Most commercial horizontal plane growers use six to seven tiers, but horizontal plane production typically breaks even around the fourth tier, with each additional tier losing money as costs accumulate.

This is not because building tiers higher costs more; the reason for this is that the cost of labor for taking care of those higher tiers increases with each tier. In other words, capital expense might not change much with more tiers, but operational expense does.

Combine these facts, and you’ve got a situation in which the law of diminishing returns is evident. As you build a horizontal plane operation higher, for every dollar invested, the return on investment shrinks.

"Most commercial horizontal plane growers use six to seven tiers, but horizontal plane production typically breaks even around the fourth tier, with each additional tier losing money as costs accumulate."

You can see this by examining the typical productivity. Net margin decreases by tier, finally dipping below the market standard. You might still be making a margin at this point, but if faced with pricing pressure from your competitors, you will lose—you will not have the room in your margin to lower prices.
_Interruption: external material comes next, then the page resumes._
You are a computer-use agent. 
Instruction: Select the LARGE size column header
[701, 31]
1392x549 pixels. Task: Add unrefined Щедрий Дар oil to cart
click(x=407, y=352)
Factor #4: Environment and Plant Health

Heat is removed more easily through vertical space. Lighting interacts with plane orientation and affects airflow. Historically, lights have been attached to the growing plane itself. While overall revenue increases as tiers are added to a system, associated costs grow as well.
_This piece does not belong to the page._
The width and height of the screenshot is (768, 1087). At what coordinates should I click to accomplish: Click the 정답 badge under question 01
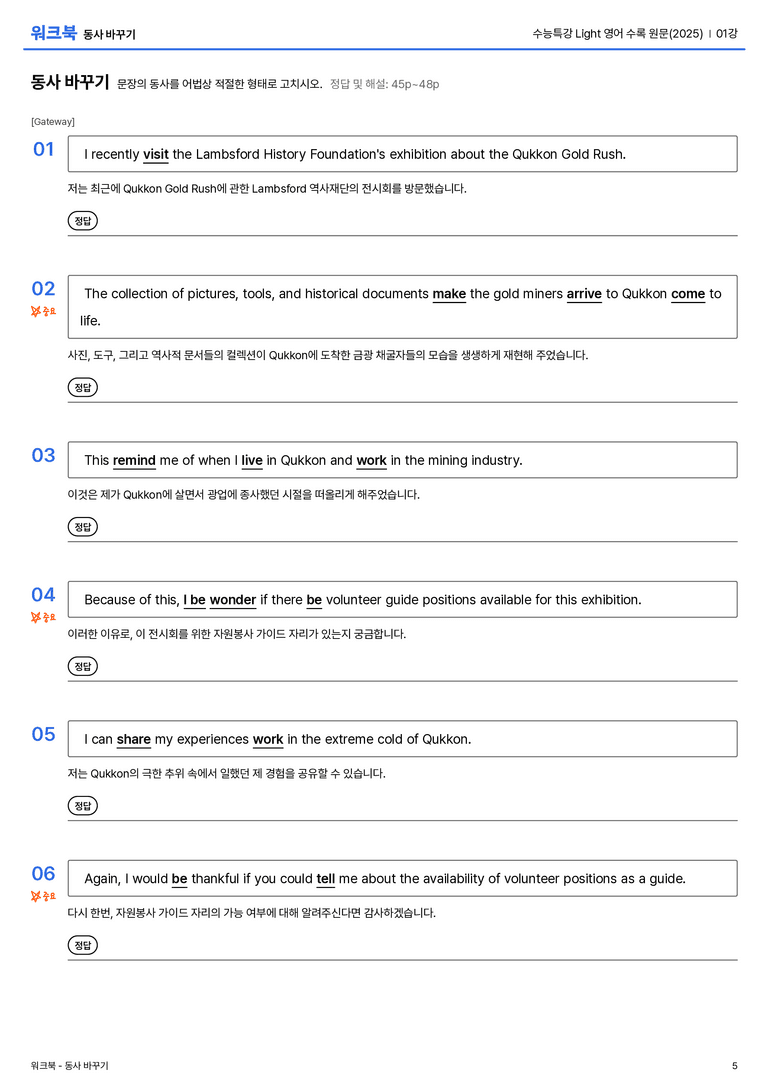[x=82, y=220]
Often, costs grow at higher rates per tier than revenue. This limits airflow, which is needed to remove heat produced by lights, remove humidity, and circulate gases such as CO2.

An alternative way to arrange lights is by placing them in the center of a chimney. This facilitates instead of blocking airflow. Air can be moved less aggressively than in horizontal plane production, which requires more intensive equipment and ventilation systems.

Vertical Planes Facilitate Airflow

Airflow is responsible for heat removal, humidity removal, and CO2 penetration to the plant canopy.

An efficient farm layout should facilitate air flow, not work against it. The higher we go, the more plant production problems occur. Pest issues tend to be worse (heat and humidity are typically higher) in the upper growing space, and treating those problems is inconvenient.

Moreover, removing heat from stacked techniques is more difficult, which exacerbates the problem.

Farmers from South Dakota to South Africa are finding that vertical plane production increases profits while reducing costs. The technique consistently offers better space use efficiency (and therefore, productivity), labor costs, profitability, and plant-friendly environments. But is it always the right choice? Read More: How Vertical Farming Works to Maximize Crop Output

Every farmer has a unique situation and unique goals. While stacked production almost never pans out in the long run, there is a place for horizontal planes in the farming industry. Sometimes, real estate is cheap.

Sometimes, the market demands large crops or root crops that aren’t suited to vertical plane production. In cases like these, farmers must weigh all the variables to choose the production method that can offer long term success.